Most people never think about their debt. They drop a veil over the dash and live long, happy, ignorant lives, never caring about their billable rate and never knowing whether or not they siphoned off the efforts of others. But for some of us, that debt counter becomes an obsession.
An obsession and ultimately an albatross, chained around our necks.
I dreamed about an independent habitat with abundant space and unlimited horizons. And I wasn’t the only one. When we looked, there it was, floating around the atmosphere.
Was it dangerous? Sure. But a few firms provide services to risk takers and they’re always eager for new clients. The crews that shuttle ice climbers to the poles delivered us to the skin of a very large whale. I made the first cut myself.
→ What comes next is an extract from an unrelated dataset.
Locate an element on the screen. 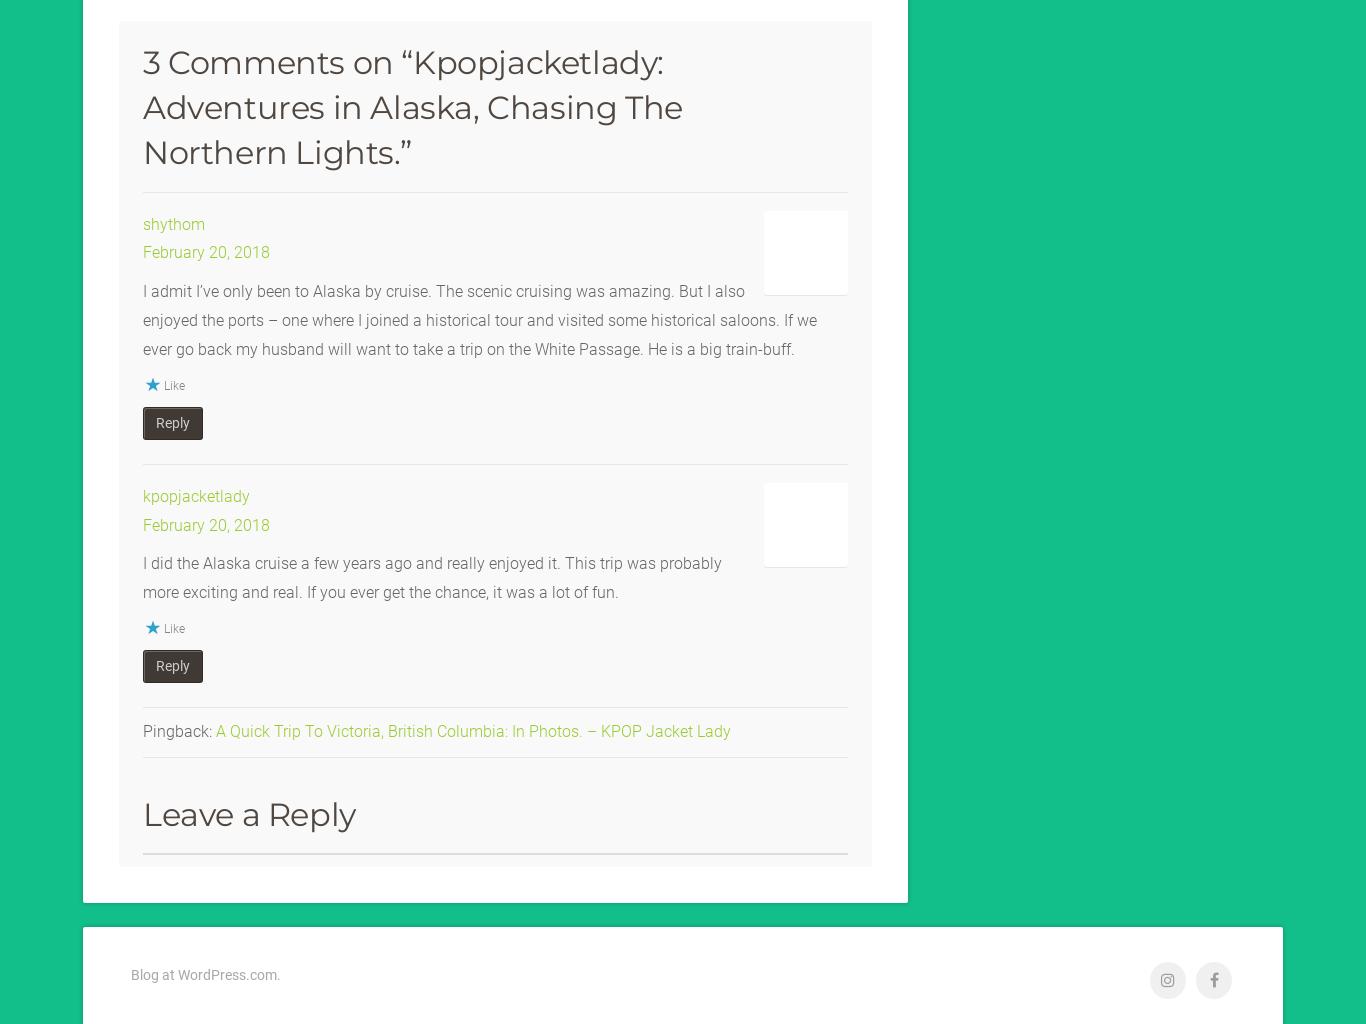 The width and height of the screenshot is (1366, 1024). 'shythom' is located at coordinates (173, 221).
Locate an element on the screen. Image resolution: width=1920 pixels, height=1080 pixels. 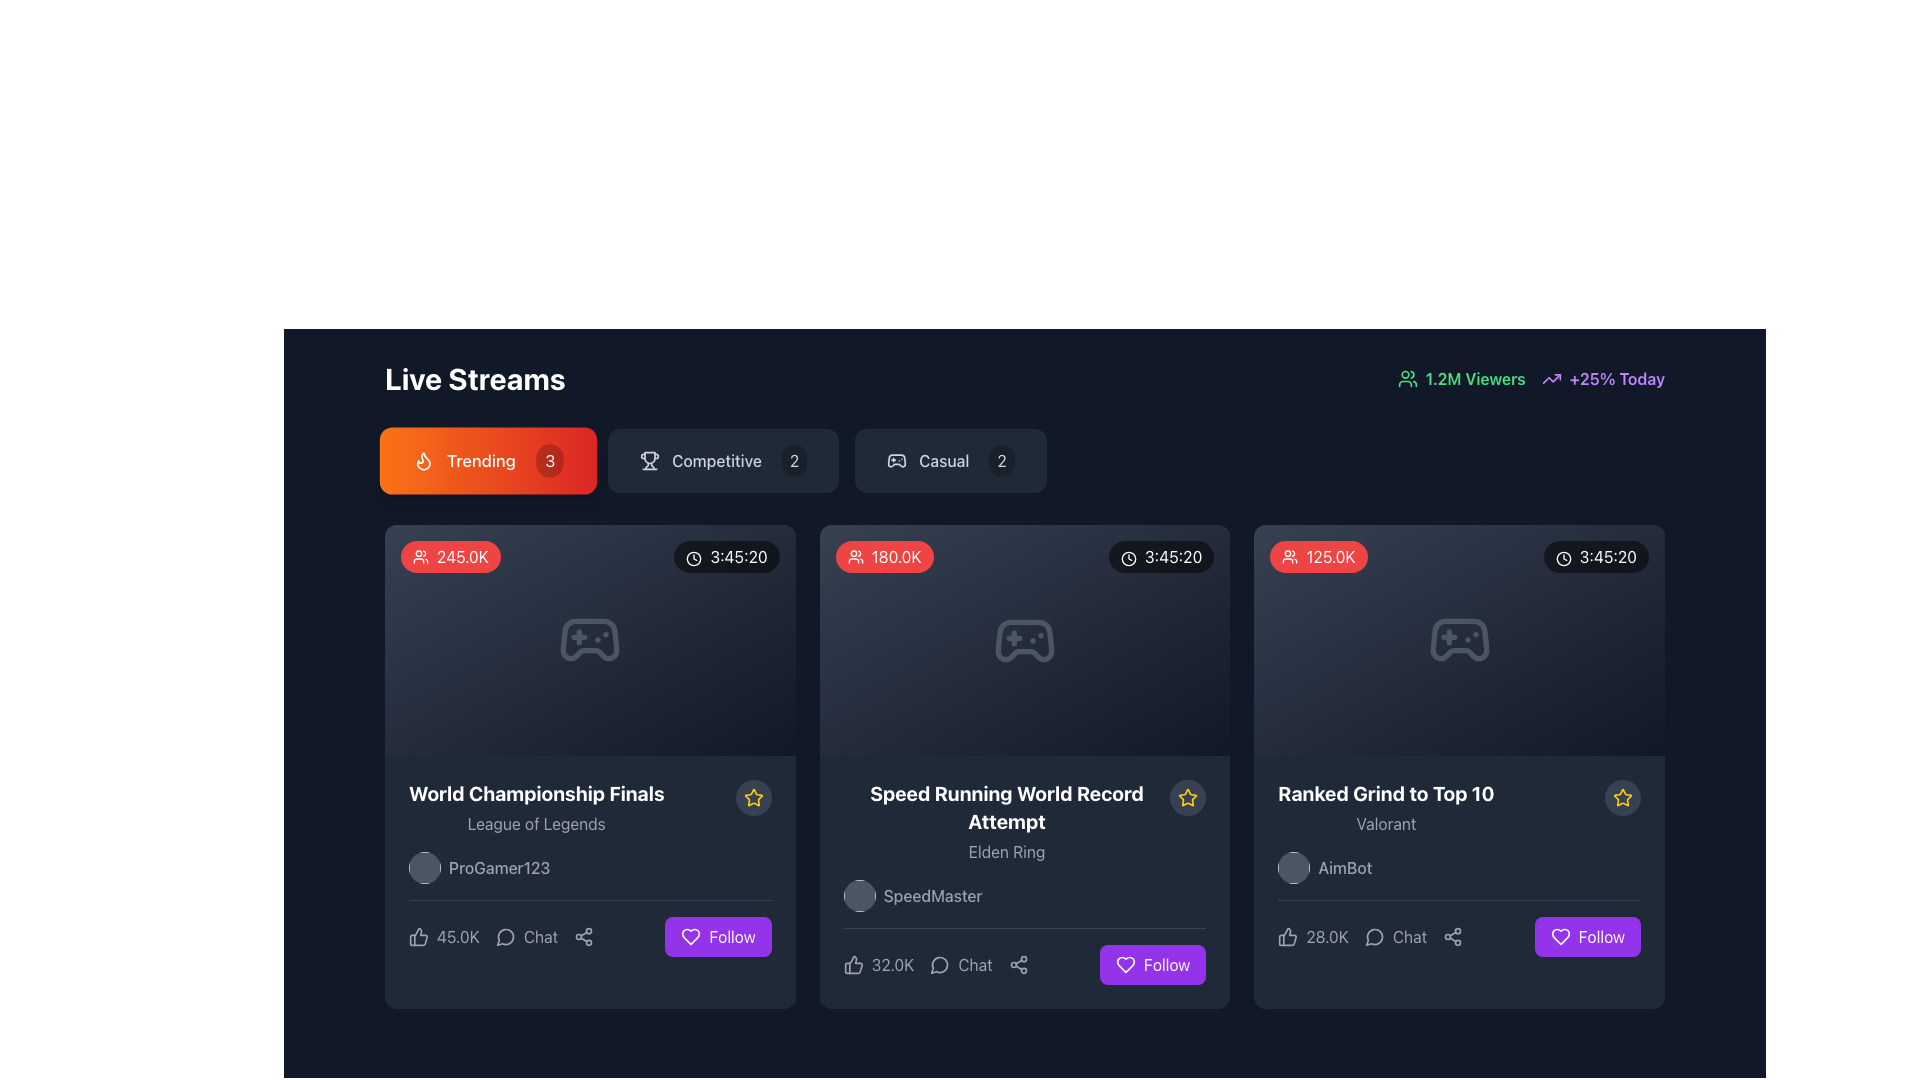
the icons in the Composite UI element associated with the 'SpeedMaster' user is located at coordinates (1024, 955).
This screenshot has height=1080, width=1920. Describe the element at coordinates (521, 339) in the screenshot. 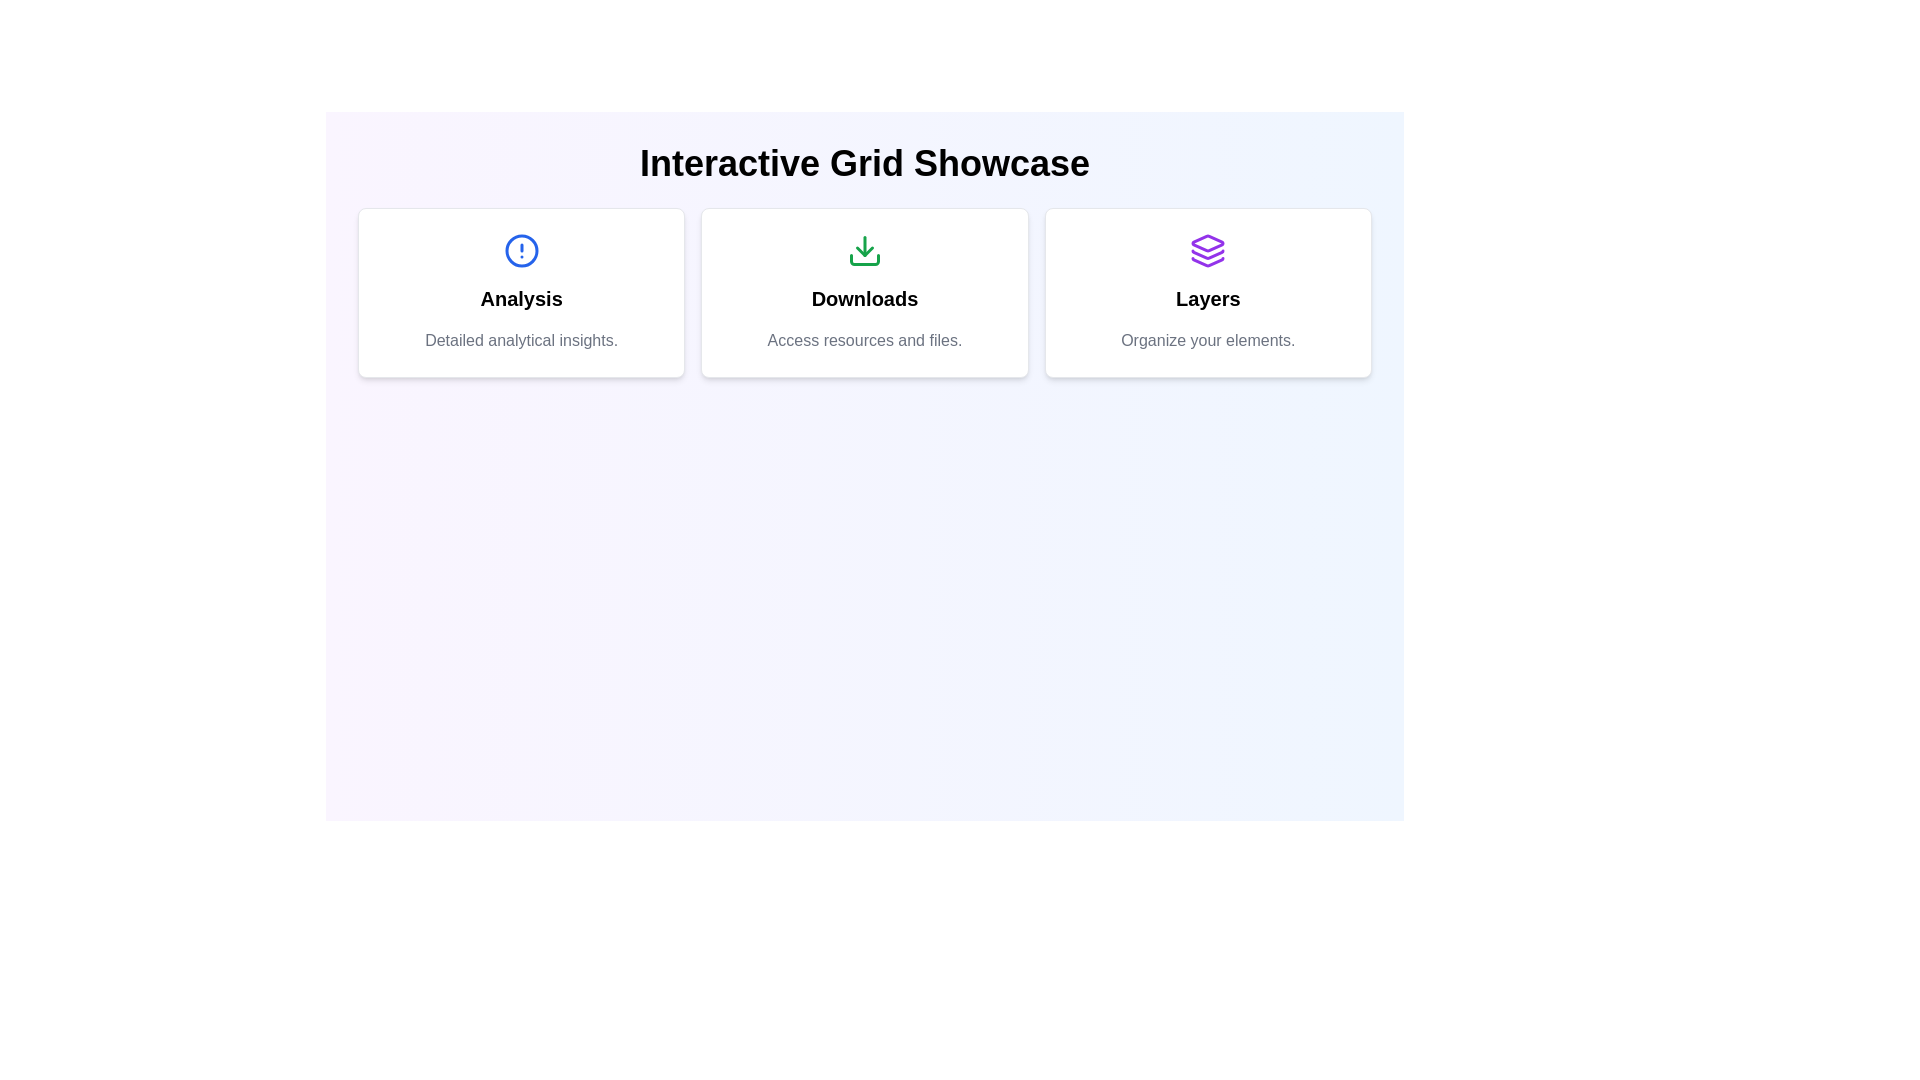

Solving the problems of life was exhilarating—air, food, water, warmth. We were explorers, just like the mountain climbers of old, ascending the highest peaks wearing nothing but animal hides. Like the first humans. Revolutionary.
Our success attracted others, and our population grew. We colonized new whales and once we got settled, our problems became more mundane. I have a little patience for administrative details, but the burden soon became agonizing. Unending meetings to chew over our collective agreements, measuring and accounting and debits and credits and assigning value to everyone’s time. This was exactly what we’d escaped. Little more than one year in the clouds, and we were reinventing all the old problems from scratch.
Nobody needs that.
I stood right in the middle of the rumpus room inside the creature I’d cut into with my own hands and gave an impassioned speech about the nature of freedom and independence, and reminded them all of the reasons we’d left. If they wanted their value micro-accounted, they could go right back down belowground.
I thought it was a good speech, but apparently not. When it came to a vote, I was the only one blocking consensus.
I believe—hand-to-heart—if they’d only listened to me and did what I said everything would have been fine and everyone would have been happy.
But some people can never really be happy unless they’re making other people miserable. They claimed I was trying to use my seniority, skills, and experience as a lever to exert political force. I’d become a menace. And when they told me I had to submit to psychological management, I left.
Turned out we’d brought the albatross along with us, after all.
When Jane pinged me a few days later, I was doing the same thing as millions down belowground—watching a newly-arrived arts delegation process down the beanstalk and marveling at their dramatic clothing and prosthetics.
I pinged her back right away. Even though I knew she would probably needle me about my past, I didn’t hesitate. I missed having Ricci and Jane in my head, and life was a bit lonely without them. Also, I was eager to meet her. I wasn’t the only one; the whole crew was burning with curiosity about Ricci’s pretty friend.
When Jane’s fake melted into reality, she was dressed in a shiny black party gown. Long dark hair pouffed over her shoulders, held off her face with little spider clips that gathered the locks into tufts. Her chair was a spider model too, with eight delicate ruby and onyx legs that cradled her torso.